Everything from the "Given: Click the" line to the final line of the listing should be written out exactly. Skip the pictures.

◆ ◆ ◆

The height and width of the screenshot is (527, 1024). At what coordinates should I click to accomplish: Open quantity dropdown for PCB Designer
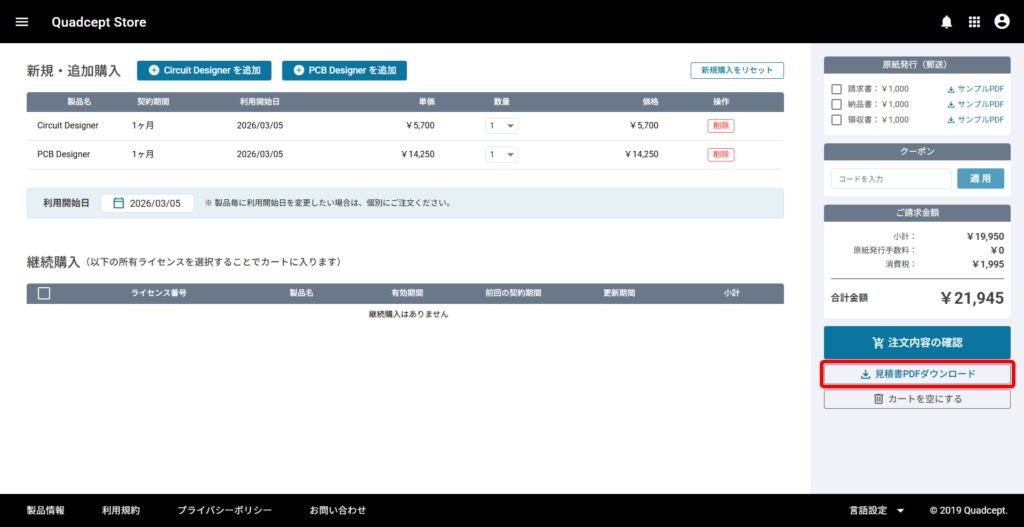502,155
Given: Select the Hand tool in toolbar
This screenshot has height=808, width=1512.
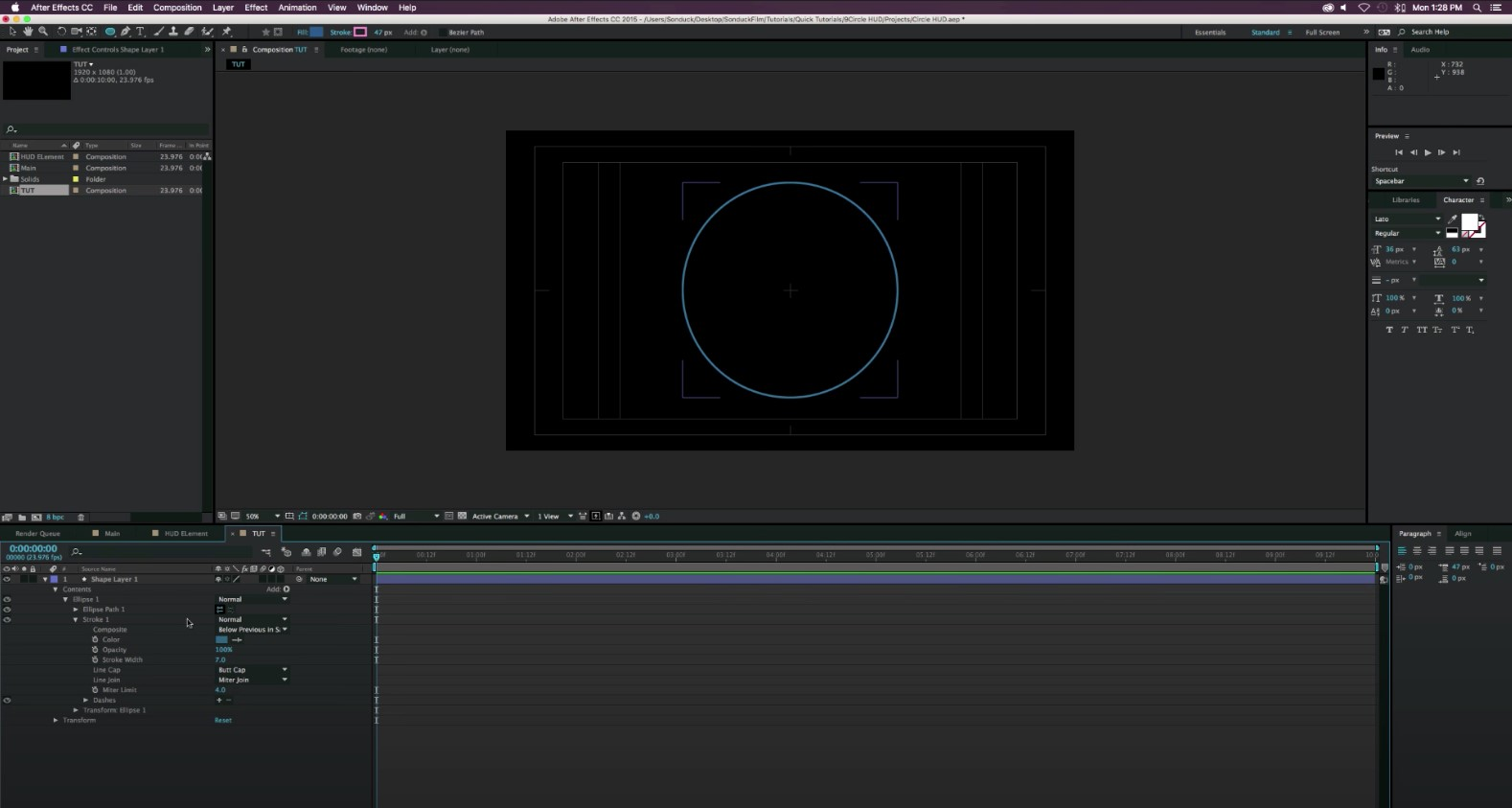Looking at the screenshot, I should (x=28, y=32).
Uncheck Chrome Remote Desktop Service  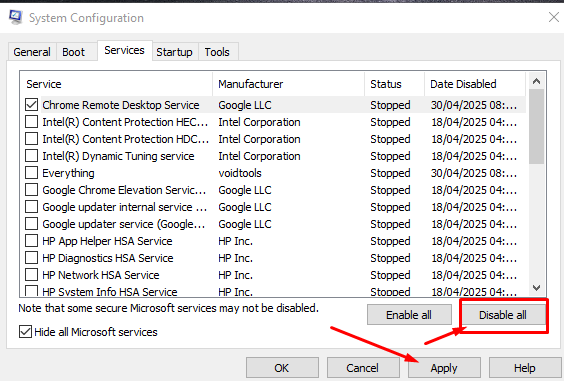31,105
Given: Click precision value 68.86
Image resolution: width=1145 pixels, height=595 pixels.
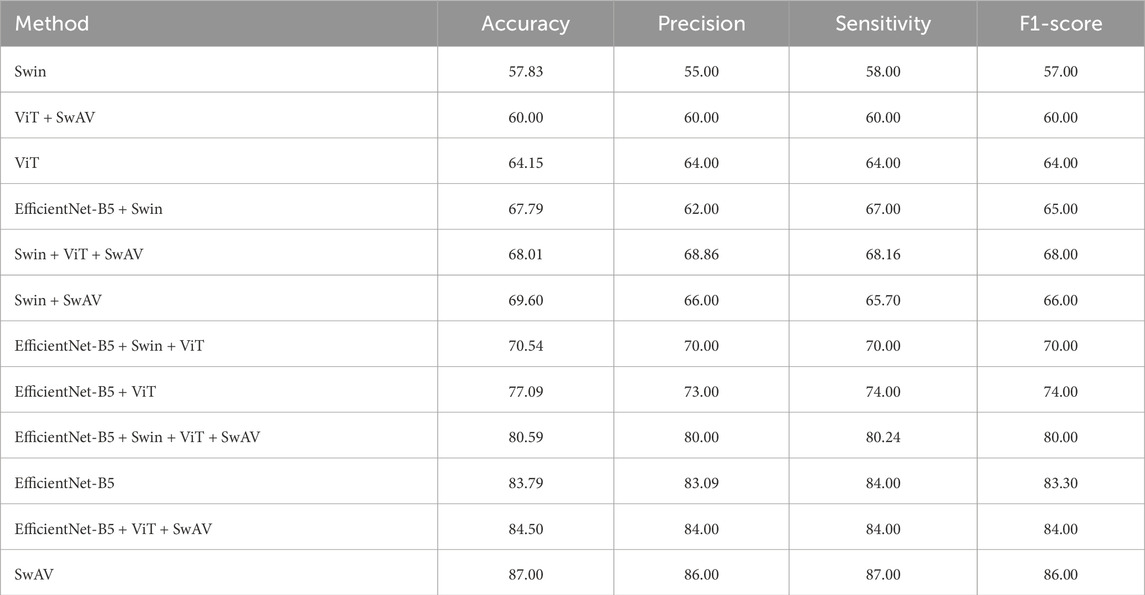Looking at the screenshot, I should click(x=701, y=255).
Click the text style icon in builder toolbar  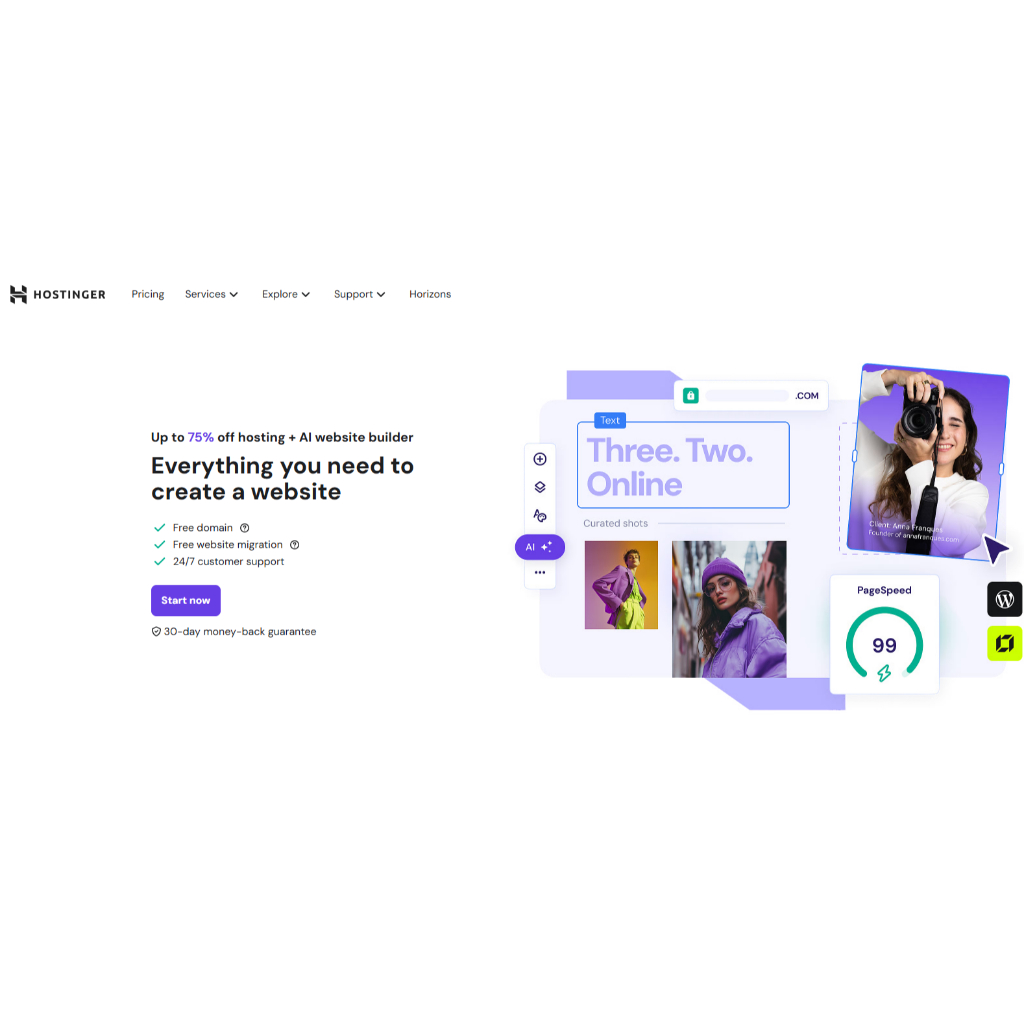coord(539,515)
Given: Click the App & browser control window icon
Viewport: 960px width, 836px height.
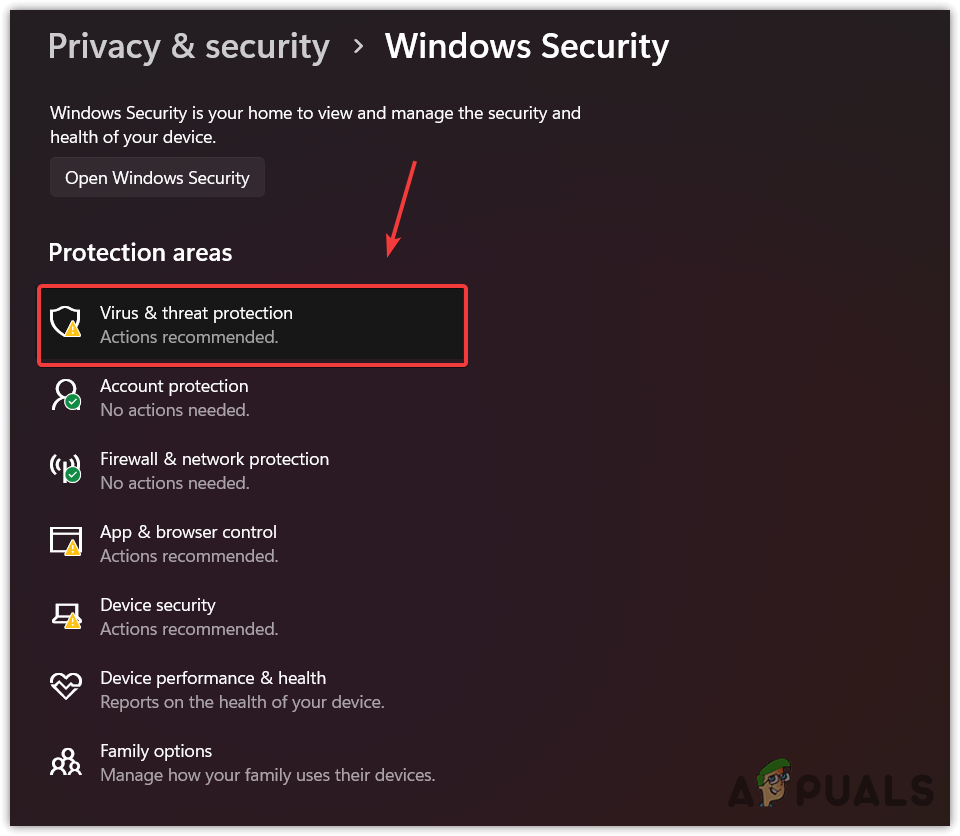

◆ ◆ ◆

**Expected output**
Given: Click the App & browser control window icon
Viewport: 960px width, 836px height.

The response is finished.